Please copy the material below again, beginning at the line that contains "Identify the location of minimize-button." and continuing through the end, with every coordinate in the answers shifted by 123. Leave the pictures out.
BEGIN Data for the task
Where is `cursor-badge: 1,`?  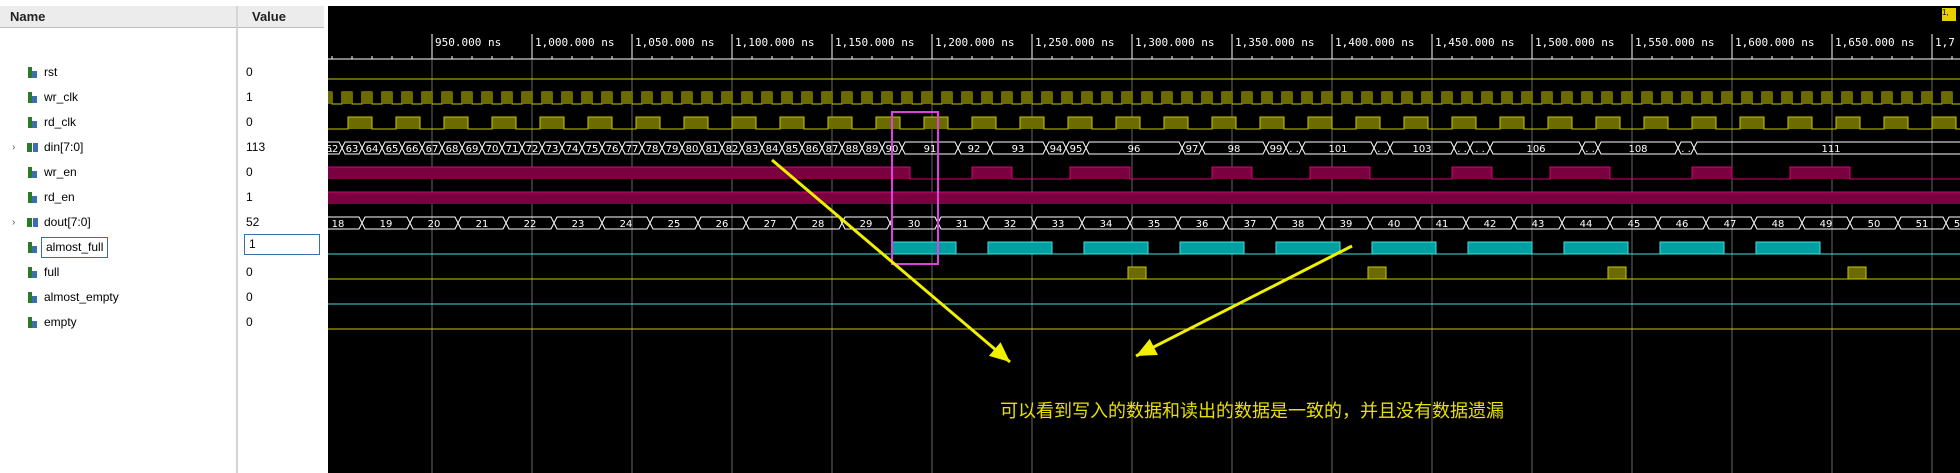 cursor-badge: 1, is located at coordinates (1949, 14).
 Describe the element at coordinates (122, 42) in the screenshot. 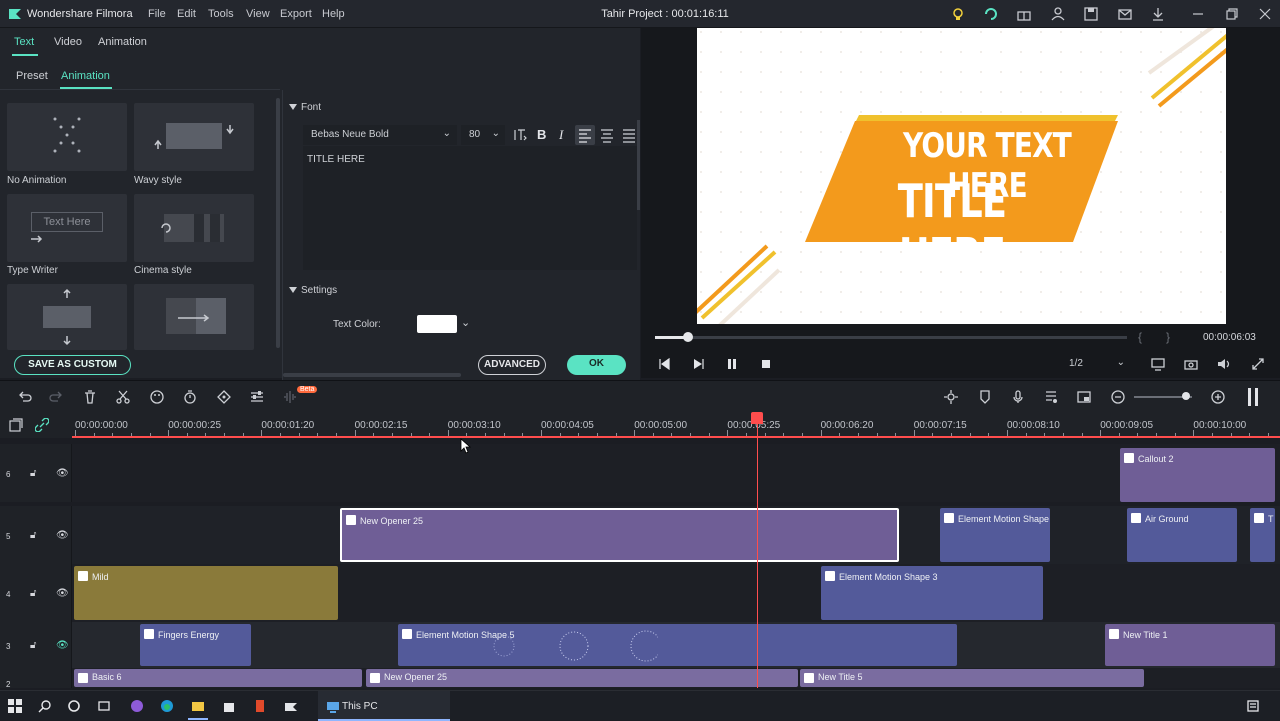

I see `tab-animation: Animation` at that location.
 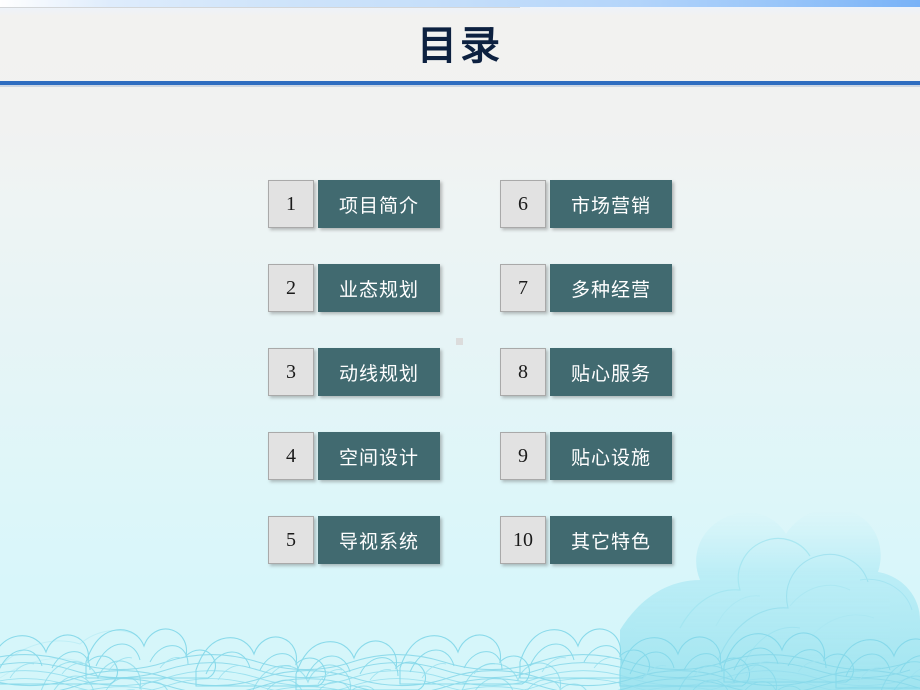 I want to click on contents-item-1: 1 项目简介, so click(x=354, y=204).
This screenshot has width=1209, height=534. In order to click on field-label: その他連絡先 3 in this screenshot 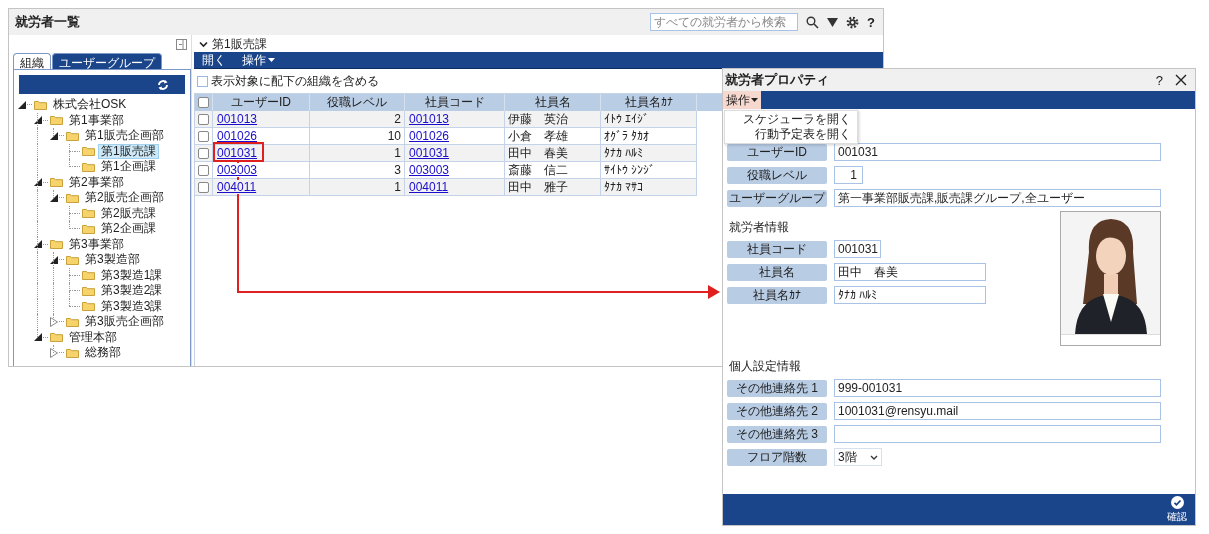, I will do `click(777, 434)`.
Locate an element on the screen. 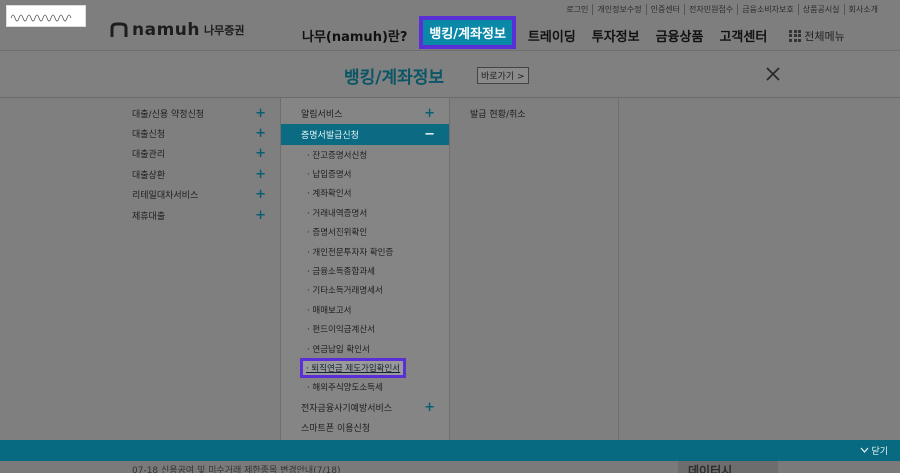 This screenshot has height=473, width=900. grid-icon is located at coordinates (796, 36).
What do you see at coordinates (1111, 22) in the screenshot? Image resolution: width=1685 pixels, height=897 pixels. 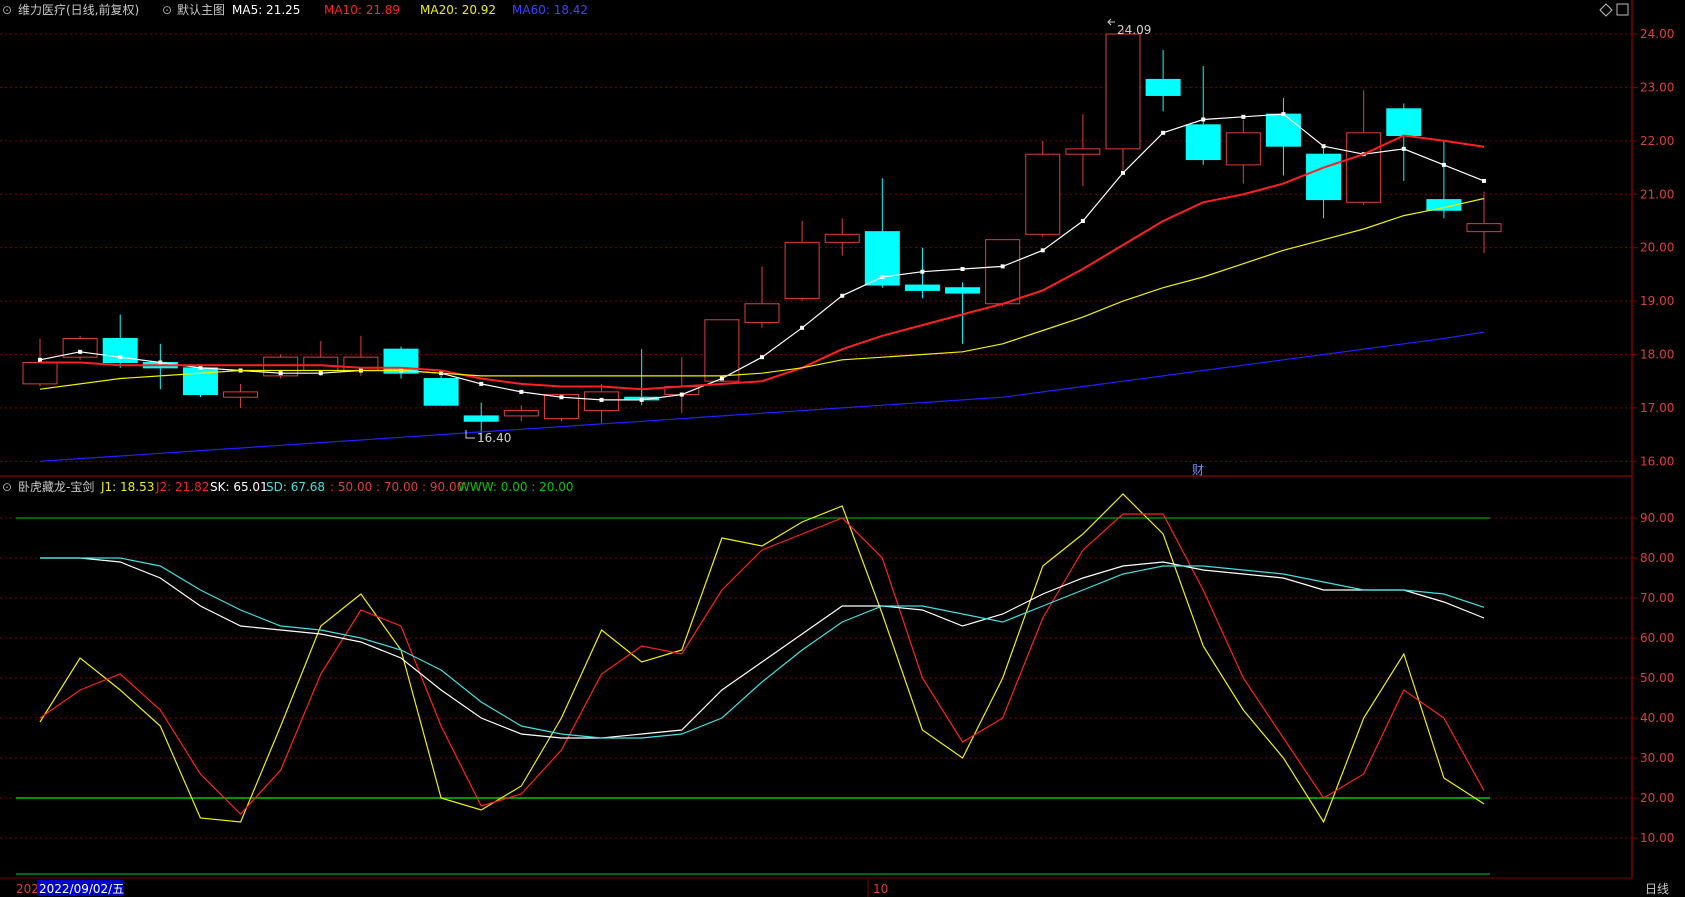 I see `high-arrow` at bounding box center [1111, 22].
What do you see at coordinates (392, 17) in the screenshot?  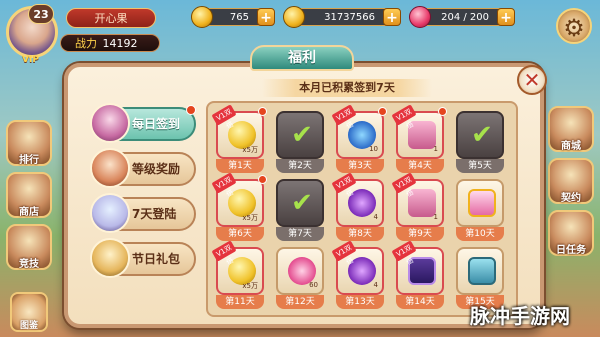 I see `add-gold-button: +` at bounding box center [392, 17].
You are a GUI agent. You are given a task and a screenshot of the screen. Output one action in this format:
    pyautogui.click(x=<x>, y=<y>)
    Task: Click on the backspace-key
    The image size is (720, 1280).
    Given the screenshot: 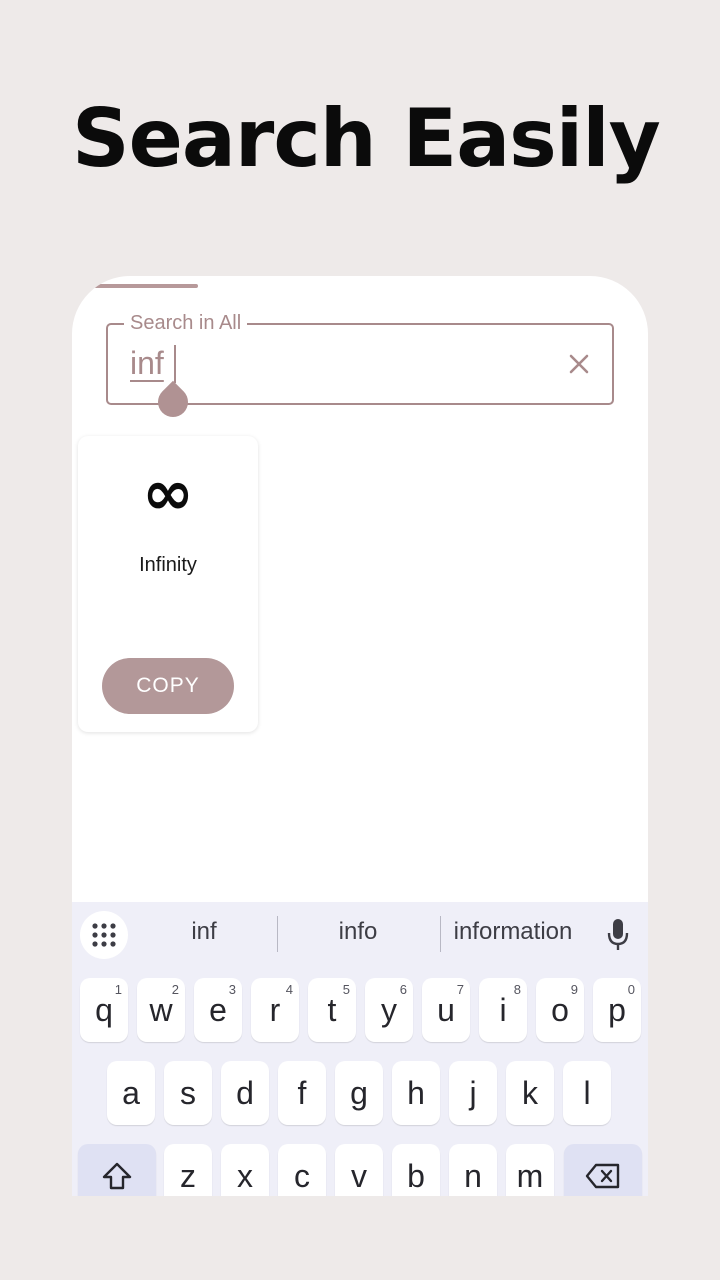 What is the action you would take?
    pyautogui.click(x=603, y=1170)
    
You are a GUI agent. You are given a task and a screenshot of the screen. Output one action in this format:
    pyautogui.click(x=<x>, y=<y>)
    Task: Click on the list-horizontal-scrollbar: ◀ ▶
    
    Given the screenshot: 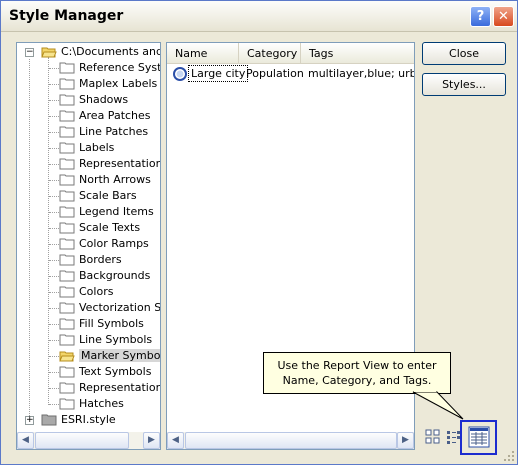 What is the action you would take?
    pyautogui.click(x=290, y=440)
    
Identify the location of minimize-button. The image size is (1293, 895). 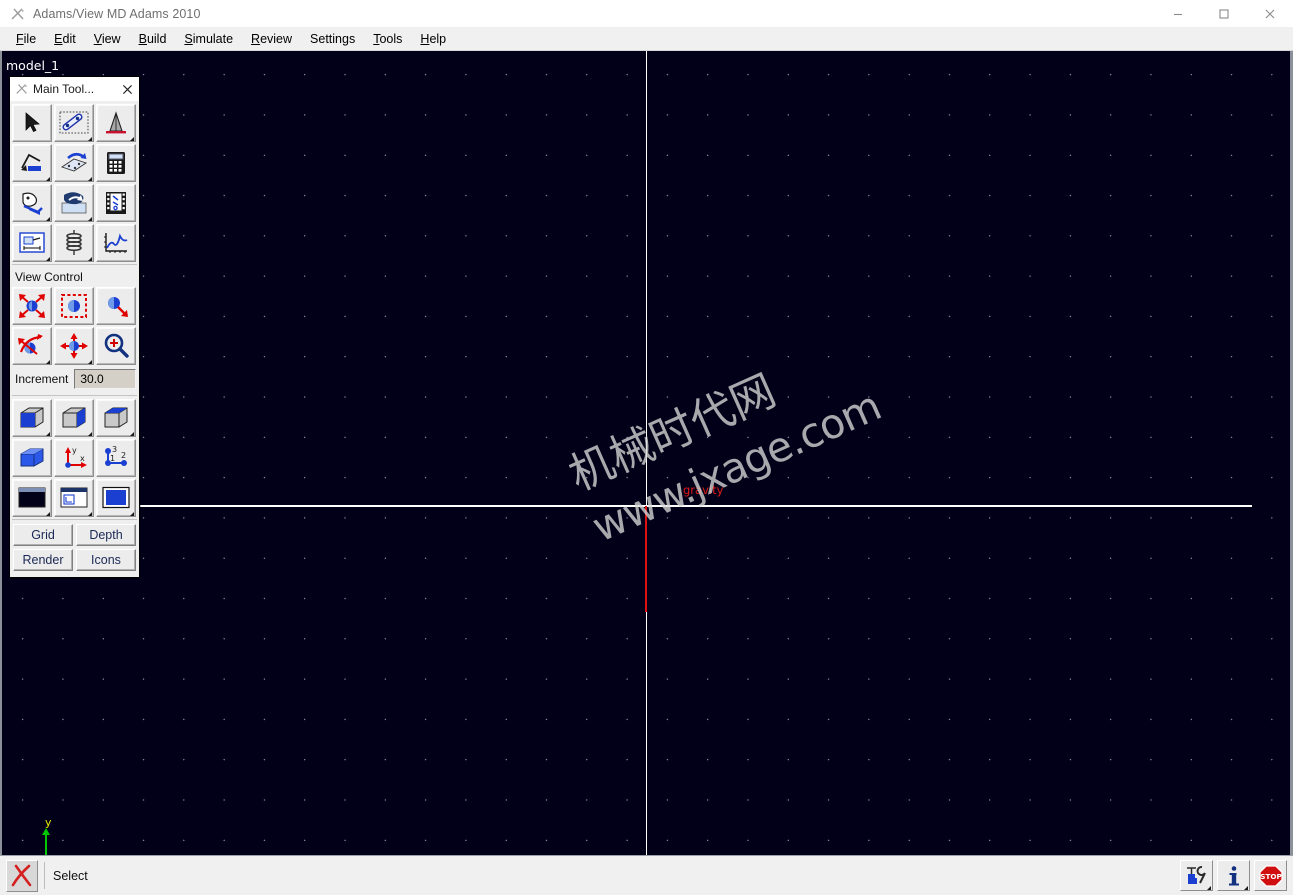
(1178, 14).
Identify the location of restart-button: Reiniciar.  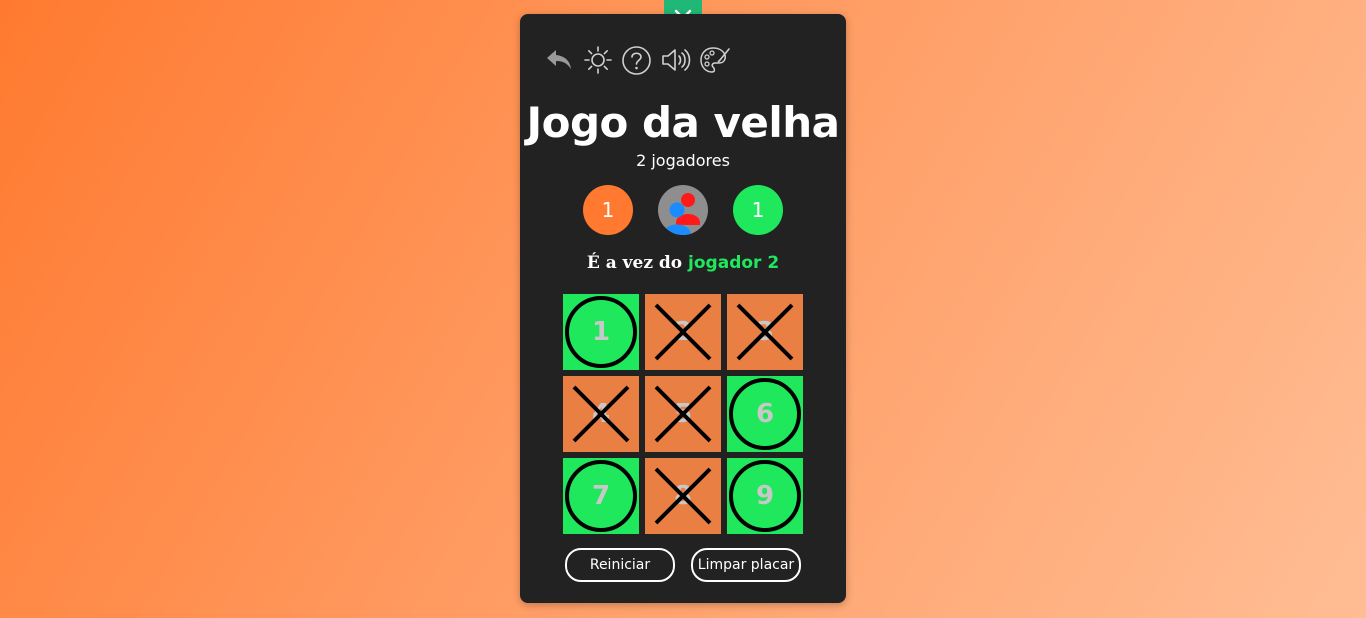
END Data for the task
## Expected output
Identify the location of minimize-button. The image size is (1293, 895). 
(1301, 137).
Identify the location of restart-button: Reiniciar.  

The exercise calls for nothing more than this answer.